▸ **Document segment**
╔══

Saturday, 25 July 2015

The Attack On Fictitious Capital Begins

Last night, on Newsnight, Bank of England economist, Andy Haldane, told Duncan Weldon that the current model of shareholder capitalism had led to a situation in which companies were “nearly eating themselves”. Three thousand miles away, in the US, exactly the same message was being given about US capitalism, by Hillary Clinton. She talked about this phenomenon in terms of “Quarterly Capitalism". What both were referring to is the phenomenon I have discussed many times, over the last few years of the fact that large amounts of realised profits from corporations are being used not for productive investment, but rather to be fed to shareholders either in the form of dividends, or the buy back of shares, which acts to boost share prices, whilst doing nothing to either create wealth, or the profits upon which the payment of future dividends depends.

Haldane pointed out that, in 1970, out of every £100 of company profits, only about £10 would have gone back to shareholders as dividends and other such payments. Today, the figure was more like £60-£70. Clinton in her speech referred to an even higher proportion, around 90%, of profits being returned to shareholders. In her opinion, the reason for this was the fact that over recent years, the concentration has been on companies providing “shareholder value”, and this is reflected in the fact that large companies now provide not annual statements of their performance, but are expected to provide details of their profits, revenues, and forecasts on a quarterly basis. 

This results in a typical fantasy world, whereby companies provide unrealistic forecasts of their performance for future quarters, thereby boosting their share price, on the basis of these promised future profits, only for those forecasts to be progressively reduced, in the weeks before they are due to be announced, down to a level whereby the expectations have been sufficiently lowered that, when the company announces the actual results, they are always able to beat the estimates, by a penny or two, so that, once again, it can be announced that the company performed better than expected, and once again its share price rises.

╚══

▸ **Dataset excerpts**
╔══

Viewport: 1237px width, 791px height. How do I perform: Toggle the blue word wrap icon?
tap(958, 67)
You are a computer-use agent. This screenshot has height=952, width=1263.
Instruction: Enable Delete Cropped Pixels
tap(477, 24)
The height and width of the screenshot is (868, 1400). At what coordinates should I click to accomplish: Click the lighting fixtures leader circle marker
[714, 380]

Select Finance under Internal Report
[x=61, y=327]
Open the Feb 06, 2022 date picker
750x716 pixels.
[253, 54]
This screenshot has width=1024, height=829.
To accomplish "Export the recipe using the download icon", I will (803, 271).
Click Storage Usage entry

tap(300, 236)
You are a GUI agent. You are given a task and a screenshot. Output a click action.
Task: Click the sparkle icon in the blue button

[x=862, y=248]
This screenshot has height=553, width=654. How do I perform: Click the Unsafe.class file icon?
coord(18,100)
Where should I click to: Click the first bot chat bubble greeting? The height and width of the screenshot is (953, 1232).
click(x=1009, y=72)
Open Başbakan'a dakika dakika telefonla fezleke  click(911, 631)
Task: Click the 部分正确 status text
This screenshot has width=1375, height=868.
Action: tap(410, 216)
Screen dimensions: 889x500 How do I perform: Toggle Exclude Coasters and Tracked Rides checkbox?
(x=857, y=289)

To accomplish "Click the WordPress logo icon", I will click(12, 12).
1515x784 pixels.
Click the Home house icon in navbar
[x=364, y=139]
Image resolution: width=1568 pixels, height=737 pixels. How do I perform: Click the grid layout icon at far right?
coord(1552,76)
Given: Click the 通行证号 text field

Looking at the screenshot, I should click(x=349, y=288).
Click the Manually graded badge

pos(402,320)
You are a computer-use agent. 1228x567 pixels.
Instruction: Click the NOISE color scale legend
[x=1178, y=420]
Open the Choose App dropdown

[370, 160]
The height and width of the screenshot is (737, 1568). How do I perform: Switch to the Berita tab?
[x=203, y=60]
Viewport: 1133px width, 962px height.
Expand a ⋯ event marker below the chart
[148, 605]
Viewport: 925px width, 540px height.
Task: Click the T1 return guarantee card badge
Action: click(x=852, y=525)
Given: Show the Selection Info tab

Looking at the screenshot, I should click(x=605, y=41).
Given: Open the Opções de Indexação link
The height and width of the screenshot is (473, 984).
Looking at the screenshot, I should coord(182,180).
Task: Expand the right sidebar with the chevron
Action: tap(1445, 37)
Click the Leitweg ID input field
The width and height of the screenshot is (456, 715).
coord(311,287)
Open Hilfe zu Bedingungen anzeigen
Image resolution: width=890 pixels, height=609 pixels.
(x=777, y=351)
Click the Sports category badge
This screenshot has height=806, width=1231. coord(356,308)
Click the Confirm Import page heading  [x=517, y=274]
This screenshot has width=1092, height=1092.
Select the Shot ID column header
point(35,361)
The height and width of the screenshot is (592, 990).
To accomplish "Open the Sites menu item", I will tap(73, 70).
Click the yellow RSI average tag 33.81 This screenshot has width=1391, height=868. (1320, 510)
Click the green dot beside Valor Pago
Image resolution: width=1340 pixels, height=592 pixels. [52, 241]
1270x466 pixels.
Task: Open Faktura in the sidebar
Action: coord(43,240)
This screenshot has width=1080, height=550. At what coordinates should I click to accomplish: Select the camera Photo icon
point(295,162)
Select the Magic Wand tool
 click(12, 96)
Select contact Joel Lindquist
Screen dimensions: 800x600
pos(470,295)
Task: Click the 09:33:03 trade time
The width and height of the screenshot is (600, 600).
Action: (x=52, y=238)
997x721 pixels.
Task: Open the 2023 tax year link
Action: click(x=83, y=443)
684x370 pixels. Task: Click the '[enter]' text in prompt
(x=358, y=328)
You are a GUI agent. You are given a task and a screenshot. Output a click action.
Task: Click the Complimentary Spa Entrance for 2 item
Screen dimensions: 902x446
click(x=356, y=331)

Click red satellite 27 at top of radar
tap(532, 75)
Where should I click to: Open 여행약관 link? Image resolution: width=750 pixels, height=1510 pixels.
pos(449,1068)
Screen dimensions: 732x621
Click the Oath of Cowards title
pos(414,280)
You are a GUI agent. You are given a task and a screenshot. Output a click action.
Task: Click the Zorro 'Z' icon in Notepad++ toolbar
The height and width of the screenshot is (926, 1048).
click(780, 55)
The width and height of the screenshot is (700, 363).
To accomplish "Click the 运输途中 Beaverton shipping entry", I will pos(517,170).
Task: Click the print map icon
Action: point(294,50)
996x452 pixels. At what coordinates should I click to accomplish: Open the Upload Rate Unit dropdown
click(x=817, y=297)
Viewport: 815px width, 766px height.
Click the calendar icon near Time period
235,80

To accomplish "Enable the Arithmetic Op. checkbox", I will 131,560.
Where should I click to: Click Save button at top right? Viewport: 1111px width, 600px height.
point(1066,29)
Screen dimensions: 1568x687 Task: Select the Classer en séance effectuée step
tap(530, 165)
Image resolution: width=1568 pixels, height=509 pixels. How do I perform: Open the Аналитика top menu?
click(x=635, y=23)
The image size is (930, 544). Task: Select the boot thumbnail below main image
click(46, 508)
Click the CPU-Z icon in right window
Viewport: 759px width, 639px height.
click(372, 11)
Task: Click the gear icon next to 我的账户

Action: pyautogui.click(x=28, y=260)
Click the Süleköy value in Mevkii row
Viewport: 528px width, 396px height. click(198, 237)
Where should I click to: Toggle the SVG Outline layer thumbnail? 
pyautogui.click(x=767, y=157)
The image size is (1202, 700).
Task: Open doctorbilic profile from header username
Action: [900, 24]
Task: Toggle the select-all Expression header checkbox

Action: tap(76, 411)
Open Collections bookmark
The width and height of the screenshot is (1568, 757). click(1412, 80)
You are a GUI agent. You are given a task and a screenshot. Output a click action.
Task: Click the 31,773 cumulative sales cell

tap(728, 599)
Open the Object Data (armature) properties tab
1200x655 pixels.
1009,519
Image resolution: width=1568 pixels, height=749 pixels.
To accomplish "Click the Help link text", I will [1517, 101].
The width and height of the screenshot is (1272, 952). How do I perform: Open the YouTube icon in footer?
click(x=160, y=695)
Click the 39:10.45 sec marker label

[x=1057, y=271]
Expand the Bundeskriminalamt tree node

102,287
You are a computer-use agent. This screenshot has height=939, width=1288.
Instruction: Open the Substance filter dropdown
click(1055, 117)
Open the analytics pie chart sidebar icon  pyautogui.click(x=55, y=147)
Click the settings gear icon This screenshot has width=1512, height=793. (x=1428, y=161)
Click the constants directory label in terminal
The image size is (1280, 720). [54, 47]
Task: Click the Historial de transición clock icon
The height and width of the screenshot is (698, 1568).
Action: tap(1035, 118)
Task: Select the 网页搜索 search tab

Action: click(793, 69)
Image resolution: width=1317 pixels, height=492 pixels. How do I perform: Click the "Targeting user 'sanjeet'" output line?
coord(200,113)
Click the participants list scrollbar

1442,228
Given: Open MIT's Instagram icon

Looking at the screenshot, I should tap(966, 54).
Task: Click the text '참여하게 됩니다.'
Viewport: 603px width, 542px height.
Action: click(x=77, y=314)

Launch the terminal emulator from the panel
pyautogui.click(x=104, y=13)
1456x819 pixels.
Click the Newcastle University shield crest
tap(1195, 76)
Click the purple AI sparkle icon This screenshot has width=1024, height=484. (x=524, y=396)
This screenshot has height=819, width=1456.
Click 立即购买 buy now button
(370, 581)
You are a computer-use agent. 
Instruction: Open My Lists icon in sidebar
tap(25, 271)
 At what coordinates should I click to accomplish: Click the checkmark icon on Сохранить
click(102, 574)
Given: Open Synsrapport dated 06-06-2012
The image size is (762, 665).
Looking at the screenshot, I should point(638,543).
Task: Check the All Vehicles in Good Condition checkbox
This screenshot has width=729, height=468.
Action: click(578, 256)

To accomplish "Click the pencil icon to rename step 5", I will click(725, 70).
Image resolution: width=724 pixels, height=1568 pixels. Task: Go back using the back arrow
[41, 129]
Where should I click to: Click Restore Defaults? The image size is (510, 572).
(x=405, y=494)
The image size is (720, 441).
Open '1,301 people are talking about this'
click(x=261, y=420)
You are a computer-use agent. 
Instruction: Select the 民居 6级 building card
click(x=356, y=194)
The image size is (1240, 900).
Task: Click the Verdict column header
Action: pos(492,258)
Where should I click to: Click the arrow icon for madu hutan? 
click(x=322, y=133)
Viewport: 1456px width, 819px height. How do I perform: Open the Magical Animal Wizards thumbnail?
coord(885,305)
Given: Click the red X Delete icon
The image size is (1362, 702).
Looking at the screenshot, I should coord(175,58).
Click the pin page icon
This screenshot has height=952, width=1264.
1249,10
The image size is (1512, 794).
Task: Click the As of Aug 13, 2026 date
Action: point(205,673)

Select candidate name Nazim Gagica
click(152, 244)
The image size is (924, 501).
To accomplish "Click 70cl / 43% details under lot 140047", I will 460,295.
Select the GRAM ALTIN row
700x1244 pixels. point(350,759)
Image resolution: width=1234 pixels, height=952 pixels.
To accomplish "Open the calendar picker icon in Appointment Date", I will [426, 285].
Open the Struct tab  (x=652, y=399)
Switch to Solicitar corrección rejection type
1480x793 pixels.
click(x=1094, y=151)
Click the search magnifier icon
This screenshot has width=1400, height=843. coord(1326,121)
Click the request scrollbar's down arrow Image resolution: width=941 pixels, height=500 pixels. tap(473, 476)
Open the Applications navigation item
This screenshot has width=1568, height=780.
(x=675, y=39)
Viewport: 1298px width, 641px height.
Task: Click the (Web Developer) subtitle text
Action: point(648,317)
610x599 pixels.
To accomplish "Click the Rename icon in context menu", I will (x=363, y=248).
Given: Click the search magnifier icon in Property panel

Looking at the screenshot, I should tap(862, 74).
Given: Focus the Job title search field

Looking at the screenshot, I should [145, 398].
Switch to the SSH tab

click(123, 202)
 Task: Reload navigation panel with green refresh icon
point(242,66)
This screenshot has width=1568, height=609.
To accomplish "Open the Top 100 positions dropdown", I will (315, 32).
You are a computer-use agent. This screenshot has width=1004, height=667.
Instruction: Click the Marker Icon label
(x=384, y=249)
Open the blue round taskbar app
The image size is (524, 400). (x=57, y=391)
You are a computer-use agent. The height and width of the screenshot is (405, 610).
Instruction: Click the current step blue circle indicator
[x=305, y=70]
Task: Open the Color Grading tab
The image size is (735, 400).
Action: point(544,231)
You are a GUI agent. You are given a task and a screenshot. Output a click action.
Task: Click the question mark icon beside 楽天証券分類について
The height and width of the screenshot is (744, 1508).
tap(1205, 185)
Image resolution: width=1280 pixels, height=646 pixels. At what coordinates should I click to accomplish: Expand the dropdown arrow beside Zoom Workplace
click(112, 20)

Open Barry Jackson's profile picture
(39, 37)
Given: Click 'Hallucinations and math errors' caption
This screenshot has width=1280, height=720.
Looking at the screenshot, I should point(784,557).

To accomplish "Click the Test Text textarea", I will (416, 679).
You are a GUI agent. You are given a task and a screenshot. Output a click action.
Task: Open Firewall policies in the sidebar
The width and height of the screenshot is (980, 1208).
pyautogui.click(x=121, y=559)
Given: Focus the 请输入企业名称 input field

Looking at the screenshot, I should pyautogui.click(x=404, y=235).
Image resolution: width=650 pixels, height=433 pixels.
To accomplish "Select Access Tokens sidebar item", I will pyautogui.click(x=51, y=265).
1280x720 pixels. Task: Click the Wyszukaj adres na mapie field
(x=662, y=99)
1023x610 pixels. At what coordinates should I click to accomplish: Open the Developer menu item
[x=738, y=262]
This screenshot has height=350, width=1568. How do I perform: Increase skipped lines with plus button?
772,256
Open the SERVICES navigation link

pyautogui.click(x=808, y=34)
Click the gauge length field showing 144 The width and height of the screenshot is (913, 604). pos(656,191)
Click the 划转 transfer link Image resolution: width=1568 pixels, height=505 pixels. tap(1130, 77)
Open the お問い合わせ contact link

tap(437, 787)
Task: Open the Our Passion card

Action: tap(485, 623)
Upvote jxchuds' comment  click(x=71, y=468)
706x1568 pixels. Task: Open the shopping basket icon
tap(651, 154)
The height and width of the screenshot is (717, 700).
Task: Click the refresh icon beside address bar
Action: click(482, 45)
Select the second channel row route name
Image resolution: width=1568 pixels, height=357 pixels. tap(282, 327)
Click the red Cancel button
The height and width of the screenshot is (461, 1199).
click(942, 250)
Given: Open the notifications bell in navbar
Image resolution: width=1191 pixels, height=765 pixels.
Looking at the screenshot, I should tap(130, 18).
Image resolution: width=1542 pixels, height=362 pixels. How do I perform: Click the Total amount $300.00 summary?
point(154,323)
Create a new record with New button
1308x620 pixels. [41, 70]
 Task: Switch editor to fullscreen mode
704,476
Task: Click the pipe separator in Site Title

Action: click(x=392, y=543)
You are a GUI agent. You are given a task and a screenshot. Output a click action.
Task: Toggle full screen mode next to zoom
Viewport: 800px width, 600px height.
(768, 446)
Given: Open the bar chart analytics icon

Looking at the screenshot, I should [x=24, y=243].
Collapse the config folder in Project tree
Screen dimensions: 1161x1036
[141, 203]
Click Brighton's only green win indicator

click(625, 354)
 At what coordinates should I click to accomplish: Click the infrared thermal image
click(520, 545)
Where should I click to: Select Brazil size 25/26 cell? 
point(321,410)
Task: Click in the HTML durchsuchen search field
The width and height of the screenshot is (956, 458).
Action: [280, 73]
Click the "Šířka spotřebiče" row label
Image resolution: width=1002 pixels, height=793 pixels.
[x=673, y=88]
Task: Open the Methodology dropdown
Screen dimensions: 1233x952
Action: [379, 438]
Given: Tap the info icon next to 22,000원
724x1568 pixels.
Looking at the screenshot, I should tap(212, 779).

╚══

▸ **Tasks to perform**
a - Translate this sentence from the blog post on shareholder capitalism into Spanish: "Haldane pointed out that, in 1970, out of every £100 of company profits, only about £10 would have gone back to shareholders as dividends and other such payments."
b - Retype everything in the blog post on shareholder capitalism from "This results in" down to "share price rises.".

▸ **Worked solutions**
a - Haldane señaló que, en 1970, de cada 100 £ de beneficios empresariales, solo unas 10 £ habrían vuelto a los accionistas en forma de dividendos y otros pagos similares.

b -
This results in a typical fantasy world, whereby companies provide unrealistic forecasts of their performance for future quarters, thereby boosting their share price, on the basis of these promised future profits, only for those forecasts to be progressively reduced, in the weeks before they are due to be announced, down to a level whereby the expectations have been sufficiently lowered that, when the company announces the actual results, they are always able to beat the estimates, by a penny or two, so that, once again, it can be announced that the company performed better than expected, and once again its share price rises.